> [PAGE]

The Mercedes kits do not include the identical gaskets, figures 37 and 39, on each side of the spacer, figure 38. Their Mercedes number is 181-091-00-80; list price $0.70. You will need these.
Probably in rebuilding the pump you will decide to remove the mounting bracket, figure 43, from the car when you remove the pump. That means you will need to obtain the gasket abutting the engine, figure 42. For the Type 219 and 220S that gasket is Mercedes number 180-091-01-80 at $2.40 current Mercedes list price. Note, as I mentioned above, this gasket may differ depending on which engine you have. Inquire.
I directly encountered one U.S. aftermarket rebuilding kit for the pump, costing $36. Call 1-800-881-4042/1-703-425-5380. I do not know how its contents compare with the Mercedes kit or who makes it. Other vendors assured me they could supply kits. Various European sources offer them. One specialist in all kinds of old fuel pumps indicated he could supply all necessary rebuilding parts for under $25. See: www.then-now.com. A very interesting website is: www.ruddies-berlin.de/index2.htm. On this site (click pumpen, then Mechan) note that the Pierburg 7.10284.5 pump shown appears identical to the DVG pump with the brass vent fittings discussed below. Niemoeller sells kits too, as well as new pumps. See: www.niemoeller.de/englisch
Rebuilding Kit ("long")
Let's call the current Mercedes kit and others comparable to it the "short" kit, for want of a better term. I discovered that Mercedes used to sell a "long" kit, part number 180-586-02-90, to the car trade but no longer does so. This kit is, however, still supplied to the European trade that deals in military vehicle parts. Many UNIMOGs, for example, were fitted with the standard 180.924 engine found in the Type 220S Pontons.
Refer to the parts diagram and kit list above. The "long" kit includes what is in the "short" kit plus:
- 1 of figure 3
- 1 of figure 2
- 1 of figure 4
- 1 of figure 5
- 1 of figure 7
- 1 of figure 8
- 1 of figure 9
- 1 of figure 11
- 3 of figure 14
- 1 of figure 33
- 2 of figure 36
One non-commercial source in the United States offered me this "long" kit for about $100. Niemoeller offers it for € 97.44 (Euros).
The Rebuilding Job
Ray Ilich's piece on rebuilding Ponton fuel pumps is right on target. I need not repeat his comments here.
The write-up by Håkan Johansson is equally valuable.
The following discussion should be read as a companion to these and assumes you read them.
My rebuilding experience occasions a few hints supplementing the excellent points in these articles. It is best to remove the pump and mounting bracket as a unit from the car. The bolts for only the pump are difficult of access. One needs to pack grease into the pump side of the bracket, and this is difficult when mounted on the engine.
Pay close attention to the three tiny washers on the three countersunk screws (figure14 above) that secure the valve seat plate. They are very easily misplaced, and the Mercedes kit does not include them.

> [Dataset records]
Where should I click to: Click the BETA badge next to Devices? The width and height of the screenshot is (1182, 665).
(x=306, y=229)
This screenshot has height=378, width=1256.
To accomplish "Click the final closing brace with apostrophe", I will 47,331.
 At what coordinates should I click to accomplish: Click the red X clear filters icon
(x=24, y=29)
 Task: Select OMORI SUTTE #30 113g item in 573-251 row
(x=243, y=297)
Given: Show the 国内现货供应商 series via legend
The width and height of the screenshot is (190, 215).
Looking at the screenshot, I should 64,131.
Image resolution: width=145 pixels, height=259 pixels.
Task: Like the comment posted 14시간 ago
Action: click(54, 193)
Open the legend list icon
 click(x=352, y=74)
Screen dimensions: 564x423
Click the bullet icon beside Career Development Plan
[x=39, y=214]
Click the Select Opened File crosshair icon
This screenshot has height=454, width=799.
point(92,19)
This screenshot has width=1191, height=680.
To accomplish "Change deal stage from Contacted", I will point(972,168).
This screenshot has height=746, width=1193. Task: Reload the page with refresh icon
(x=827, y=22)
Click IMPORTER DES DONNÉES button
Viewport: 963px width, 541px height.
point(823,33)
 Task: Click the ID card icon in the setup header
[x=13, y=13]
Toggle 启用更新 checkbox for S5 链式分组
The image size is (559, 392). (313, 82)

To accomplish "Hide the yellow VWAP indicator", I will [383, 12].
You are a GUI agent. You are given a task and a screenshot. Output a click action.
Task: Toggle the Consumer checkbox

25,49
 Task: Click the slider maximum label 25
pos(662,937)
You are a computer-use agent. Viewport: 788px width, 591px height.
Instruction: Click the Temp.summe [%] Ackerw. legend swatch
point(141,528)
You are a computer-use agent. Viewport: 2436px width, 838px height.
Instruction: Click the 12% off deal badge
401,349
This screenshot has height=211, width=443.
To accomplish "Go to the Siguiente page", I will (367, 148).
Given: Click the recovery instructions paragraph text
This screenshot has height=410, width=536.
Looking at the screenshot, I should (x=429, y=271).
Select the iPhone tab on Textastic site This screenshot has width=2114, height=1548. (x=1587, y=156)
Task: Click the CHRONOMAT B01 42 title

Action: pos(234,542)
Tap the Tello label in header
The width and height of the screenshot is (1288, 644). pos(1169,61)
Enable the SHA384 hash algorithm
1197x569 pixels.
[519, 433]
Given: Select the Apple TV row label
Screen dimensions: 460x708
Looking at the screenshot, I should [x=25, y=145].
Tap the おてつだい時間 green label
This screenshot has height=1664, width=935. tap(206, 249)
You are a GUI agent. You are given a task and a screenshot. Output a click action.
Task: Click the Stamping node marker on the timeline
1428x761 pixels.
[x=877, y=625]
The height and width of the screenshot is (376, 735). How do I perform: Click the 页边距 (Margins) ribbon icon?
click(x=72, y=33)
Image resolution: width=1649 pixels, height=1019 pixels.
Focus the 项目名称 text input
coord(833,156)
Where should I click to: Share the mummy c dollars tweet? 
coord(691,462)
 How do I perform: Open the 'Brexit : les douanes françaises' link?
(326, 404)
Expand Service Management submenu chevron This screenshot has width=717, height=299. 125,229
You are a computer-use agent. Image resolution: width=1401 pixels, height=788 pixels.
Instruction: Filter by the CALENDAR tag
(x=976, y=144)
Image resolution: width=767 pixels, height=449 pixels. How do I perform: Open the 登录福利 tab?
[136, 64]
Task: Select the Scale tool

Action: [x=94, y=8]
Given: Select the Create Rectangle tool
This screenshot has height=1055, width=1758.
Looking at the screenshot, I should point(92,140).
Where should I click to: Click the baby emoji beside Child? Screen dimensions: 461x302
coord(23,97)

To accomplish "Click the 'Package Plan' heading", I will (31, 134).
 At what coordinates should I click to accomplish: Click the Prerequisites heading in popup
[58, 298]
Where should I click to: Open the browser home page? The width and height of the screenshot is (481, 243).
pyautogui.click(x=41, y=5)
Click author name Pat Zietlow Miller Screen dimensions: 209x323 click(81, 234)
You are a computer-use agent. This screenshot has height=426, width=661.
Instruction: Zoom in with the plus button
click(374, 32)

> [SET TASK A]
List every web address that the fuel pump rebuilding text gives.
> [SET TASK B]
Carry on the fuel pump rebuilding text from the point where it stops.
These items have no connection to the text about the fuel pump.

> [RIGHT ANSWER A]
www.then-now.com
www.ruddies-berlin.de/index2.htm
www.niemoeller.de/englisch

> [RIGHT ANSWER B]
Examine the new valves in the kit. They are identical. One side of each is rubberized. The rubberized side faces the seat and does not touch the small spring. The valves thus face in opposite directions.
Sometimes in rebuilding the pump one has difficulty attaching the curved "tang" of the lever (figure 4) to the diaphragm. That happened to me when following the instructions in the service manual. To get around this problem I removed the lever and holder (figure 5) from the pump after driving out the pivot pin (figure 7). I was able to catch the diaphragm with the curved end of the lever and then reinstall the whole lever assembly and pivot. A modicum of dexterity is required.
Note the washers/seals on the outside of the pump: figures 33 and 36 on the diagram. Three of figure 36 and one of figure 33 are used. The kits do not include them. They were originally fiber, presumably to ensure no air leaks. Mercedes no longer supplies these as fiber but does as aluminum. The smaller one, figure 33, is DIN 8 x 12; Mercedes 007-303-008-109. The larger ones, figure 36, are identical DIN 12 x 16; Mercedes 007-603-012-400. 10 I found new fiber ones at a carburetor shop. I struck out at plumbing suppliers and the local Mercedes dealer.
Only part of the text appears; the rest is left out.